VICKSBURG, MISS– McRaven, the Vicksburg home with a tortured past dating back before the Civil War is now open to the public again; after being boarded up for nearly a decade.
If you’re driving to the end of Harrison Street in Vicksburg, you’re not likely to find McRaven unless you know what to look for. You pass each house, keeping your eyes peeled for a mailbox, or those white columns that represent antebellum Mississippi. Instead, you reach a dead end. But if you peer through the trees, you barely see the sign. “McRaven Tour Home,” it reads, with tour times listed.
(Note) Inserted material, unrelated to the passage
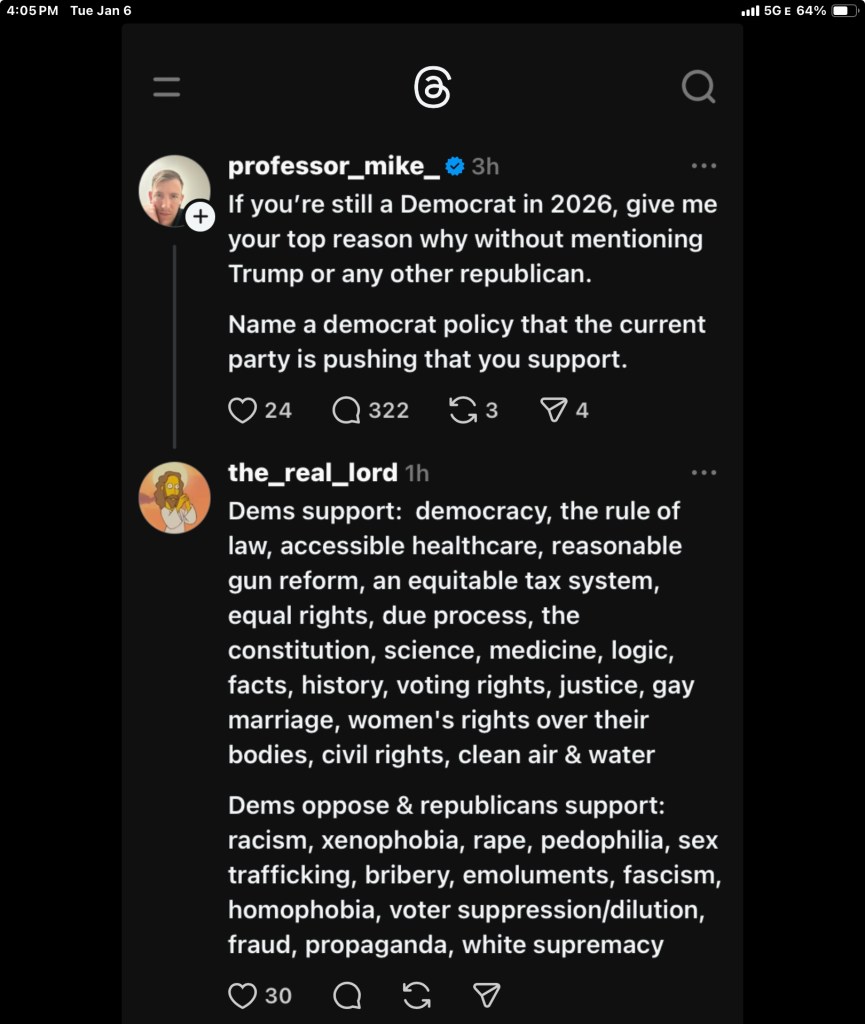View professor_mike_'s profile picture
Screen dimensions: 865x1024
[x=172, y=190]
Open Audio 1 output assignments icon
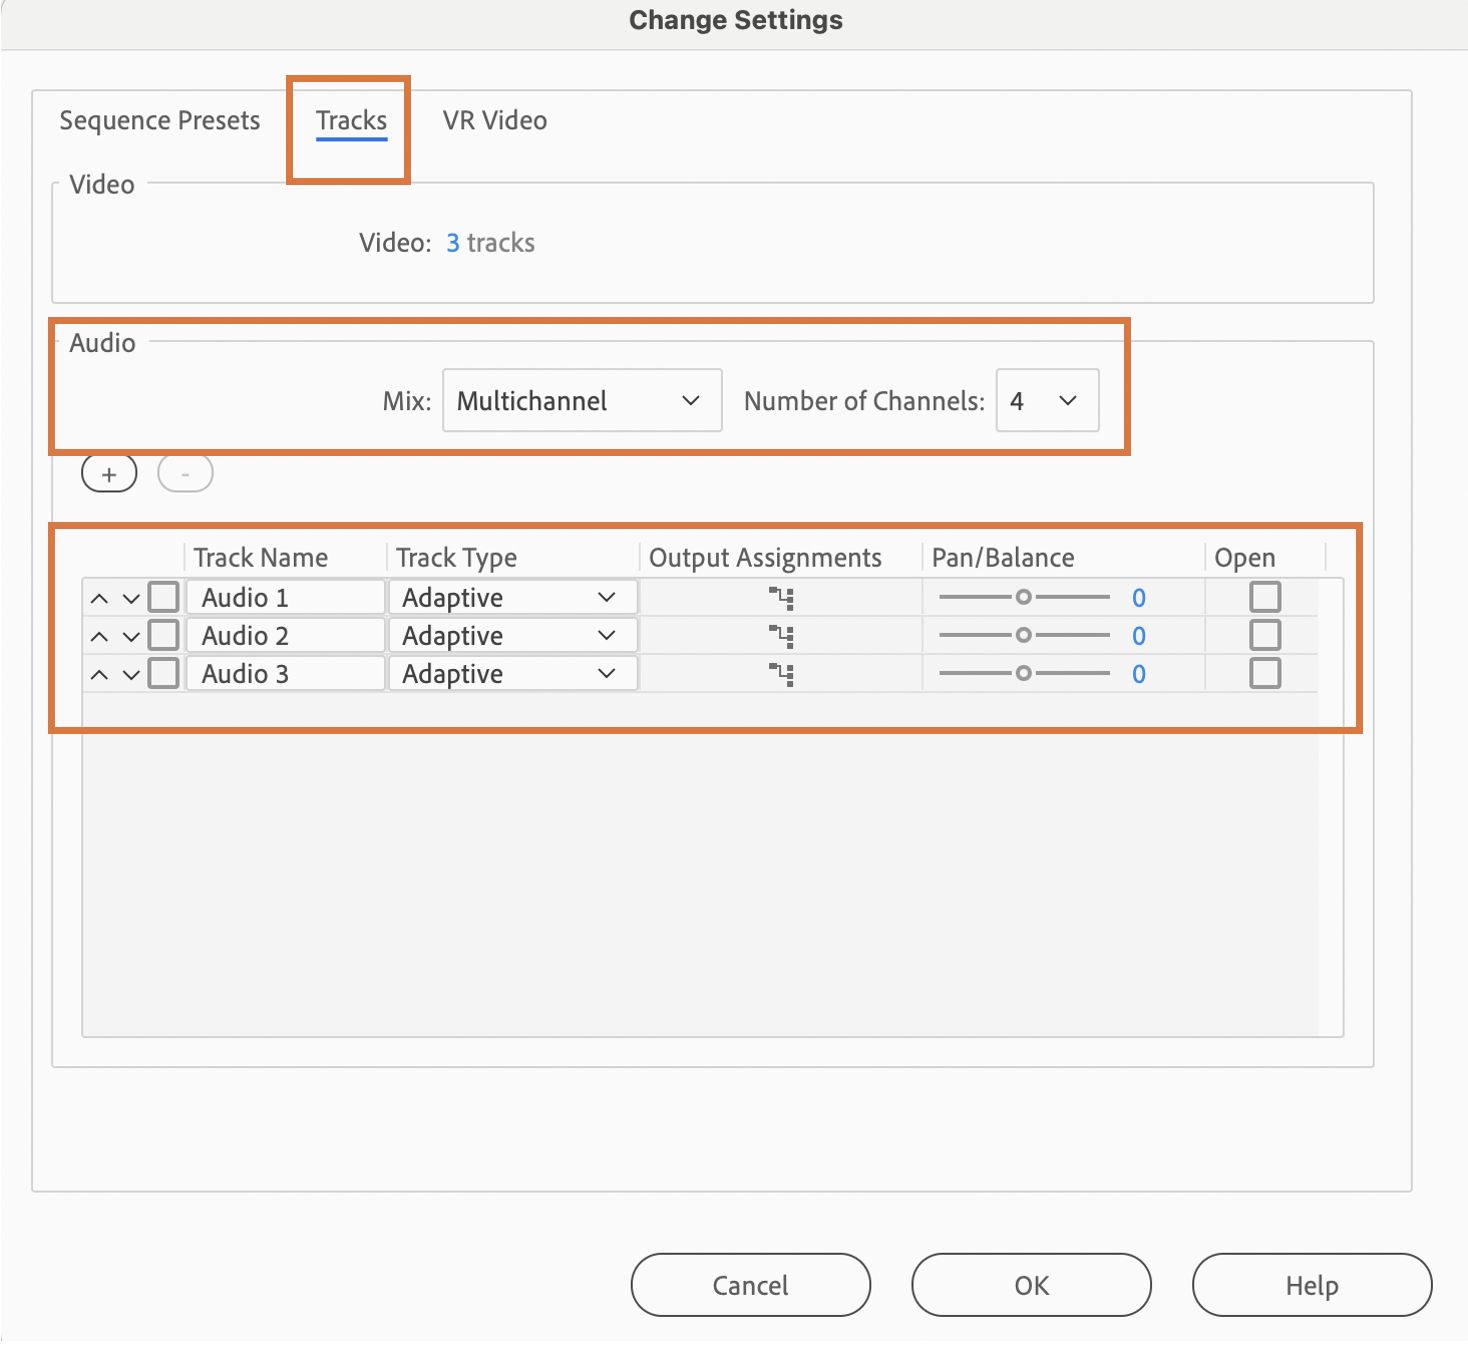Viewport: 1468px width, 1346px height. (x=781, y=598)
Walking through the gate, which still stands from 1836, you step along the brick walkway, each step taking you further and further back into the woods, and further back in time. Round the corner and then you see it. The white columns, the porch, the tall windows all calling you back to the time of the Civil War.
McRaven was built in three phases. The first portion was built in 1797 by Andrew Glass. He was a robber, a thief, and built a two-story hideaway. The kitchen below, the bedroom above, only accessible by ladder.
“His was the first death in the home,” says Brian Riley, with the Mississippi Paranormal Society.
The second portion of the home was built in 1836 by a sheriff named Stephen Howard. After his wife died tragically, just months after the birth of their child, that’s when the paranormal activity began to pick up in the house.
“She’s the most active spirit,” says Riley.
The third and final portion of McRaven was built in 1849. John H. Bobb built the rest of the home to way it still stands today; shrouded by trees, with tall white columns and elaborate design that most people recognize as being from the Civil War era.
During the war, the house served as a military hospital. Riley estimates that up to 25 people died on those lands. Evidence of that fact found in 2000, when the house was purchased and the backyard was turned up for renovations.
“They found enough bones for about 11 soldiers,” says Riley. A memorial headstone was placed there that year, sitting atop the mass grave. The bones were returned to the earth from which they were found.
At McRaven, there’s more than bumps in the night and creaking floorboards. At one point, the homeowners experienced such terror, they had a priest come in for a blessing of the home.
“He was over there, cleaning a stain from the carpet,” says Riley, “when suddenly….BAM!” Riley slams his heavy foot into the floorboards, “He felt a boot pin him down, square in his back. He had to get stitches because his broken glasses cut his face.”
That was the final straw for the homeowner, who had the home blessed. But even after that, the activity didn’t stop, and he eventually moved out, leaving it boarded up.
In August 2015, the home was purchased yet again. The walls were covered in mold and mildew. The glass in the windows was clouded. No one had been in, and nothing had come out. In order to have the house ready for Halloween, major renovations began, and the house was back to original grandeur in just two months.
“But when we started moving belongings, that’s when the activity picked up,” says Riley, “we’d move this hope chest, or that dresser…they are attached to their things.”
And now these things are touched, adored, and picked up by the strangers who tour this home everyday. Maybe if you pick up Mr. Bobb’s courting candle or open the doors of Mary Elizabeth’s armoire, you might have your own experience.